Can Lassie be saved? When re-branding doesn’t work

I’m still reeling about Lassie. That the scion of a loyal, courageous, elegant line of war heroes (The Courage of Lassie) has been re-positioned as the “Kate Middleton of animals” is more than I can bear.

Lassie, enduring her rebranding as a product pitch dog.  Courtesy of The New York Times.
Lassie, enduring her rebranding as a product pitch dog.  (Courtesy of The New York Times)

Granted re-branding is tricky, as are brand extensions. Should this young Lassie have been a brand extension instead of a re-brand?  Can Lassie come home?

Case in point:  I’ve been admiring a new extension of a venerable local brand as it’s come together over the last several months.  The new building is adjacent to the original, so the relationship of mother-to-child is obvious. Of course, this is not Hollywood, but we’re getting close to it here in Austin, Tex.

The original, Fonda San Miguel, is a gorgeous place filled with a world-class art collection, food and drink. A welcoming, elegant restaurant with adjacent gardens.

It's the kind of restaurant eople take pictures of each other standing in front of
It’s the kind of restaurant where you go to curry favor.

Here’s the extension. It’s unannounced, unopened but rumored to be a tapas bar.  Perfect, no?

The new tapas bar of Fonda San Miguel in Austin, Texas.
The child of the grand Fonda San Miguel, just across the garden in Austin, Texas.  A bit of hipster funk.

The brand extension works because it contrasts with the original while maintaining the flavor. It’s unexpected, but it makes sense. (I sound like I’m at a wine tasting, don’t I?  But you understand what I’m saying.)

A lesson for Dreamworks?  Don’t tamper with an icon.  Did anyone ask Marilyn Monroe to lose weight?  Well, probably, but that’s another conversation.

Is it presumptious to compare a Hollywood icon to a local institution?  Perhaps. But then again why not, if something is to be learned?

Maybe Lassie’s great-great-great offspring should have been renamed “Lasi” and positioned as a fashion blogger?

Reinvention and upside down tomatoes

I stopped into my favorite charity shop and watched a volunteer pull one of those grow-tomatoes-upside-down kits out of a bag.  A botanical reinvention built on the premise that plants — like people, corporations and planets — can be reinvented  to instantly adapt in ways that are painless, prompt, productive and  profitable.

Reinventing the tomato plant -- upside down.
Reinventing the tomato plant — upside down.

Yes and no.  Reinvention is systemic.
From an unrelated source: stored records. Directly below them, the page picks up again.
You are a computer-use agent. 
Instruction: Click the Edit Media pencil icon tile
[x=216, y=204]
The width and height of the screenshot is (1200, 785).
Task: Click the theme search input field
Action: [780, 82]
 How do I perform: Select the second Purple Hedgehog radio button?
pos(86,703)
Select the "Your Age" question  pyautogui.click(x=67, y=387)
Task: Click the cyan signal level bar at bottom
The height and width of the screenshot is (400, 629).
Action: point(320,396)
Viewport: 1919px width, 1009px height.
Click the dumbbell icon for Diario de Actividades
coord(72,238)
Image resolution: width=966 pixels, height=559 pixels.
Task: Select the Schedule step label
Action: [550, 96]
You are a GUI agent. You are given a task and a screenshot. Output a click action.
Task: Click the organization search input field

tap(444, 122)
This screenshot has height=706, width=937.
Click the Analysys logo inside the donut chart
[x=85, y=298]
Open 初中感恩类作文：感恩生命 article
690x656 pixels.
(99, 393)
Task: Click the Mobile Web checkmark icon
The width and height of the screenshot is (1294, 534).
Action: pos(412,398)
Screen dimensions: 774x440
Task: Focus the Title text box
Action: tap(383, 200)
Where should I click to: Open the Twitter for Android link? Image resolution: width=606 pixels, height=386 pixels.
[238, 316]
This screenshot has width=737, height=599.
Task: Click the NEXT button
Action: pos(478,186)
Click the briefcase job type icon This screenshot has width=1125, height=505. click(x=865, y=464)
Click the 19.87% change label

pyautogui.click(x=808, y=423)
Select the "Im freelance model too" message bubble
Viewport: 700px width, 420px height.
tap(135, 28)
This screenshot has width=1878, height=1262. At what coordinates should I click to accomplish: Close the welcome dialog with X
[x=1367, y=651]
It’s metric is survival. That tomato, for example, knows it’s supposed to grow up, so you’ll find it straining to turn itself upside upside down to be rightside up.  This can be distressing to watch if you have rigid ideas of how things should be, but that’s the trade off.     

I’m a boomer, raised on pap spun out by that evil genius of happy endings, Walt Disney.  Did he know he was shaping an entire generation’s psychology?  All those fairy godmothers, princes and ball gowns?   I would have loved to have seen him locked into a joint script-writing project with the Brothers Grimm.  The result would be very 21st century.  

When Plan A and indeed B and C don’t work, I try to give myself a break.  I realize I’m tapping my foot in anticipation of a fast, inside-out extreme makeover — fewer wrinkles, better real estate and clients who hang on my every word.  Fascinating opportunities are out there.  We just have to trash the old script — and pen a new one.

So, heave ho.  We know what to do. Read the pundits.  Keep moving forward.  Cheerfully.  It’ll soon be tomato season.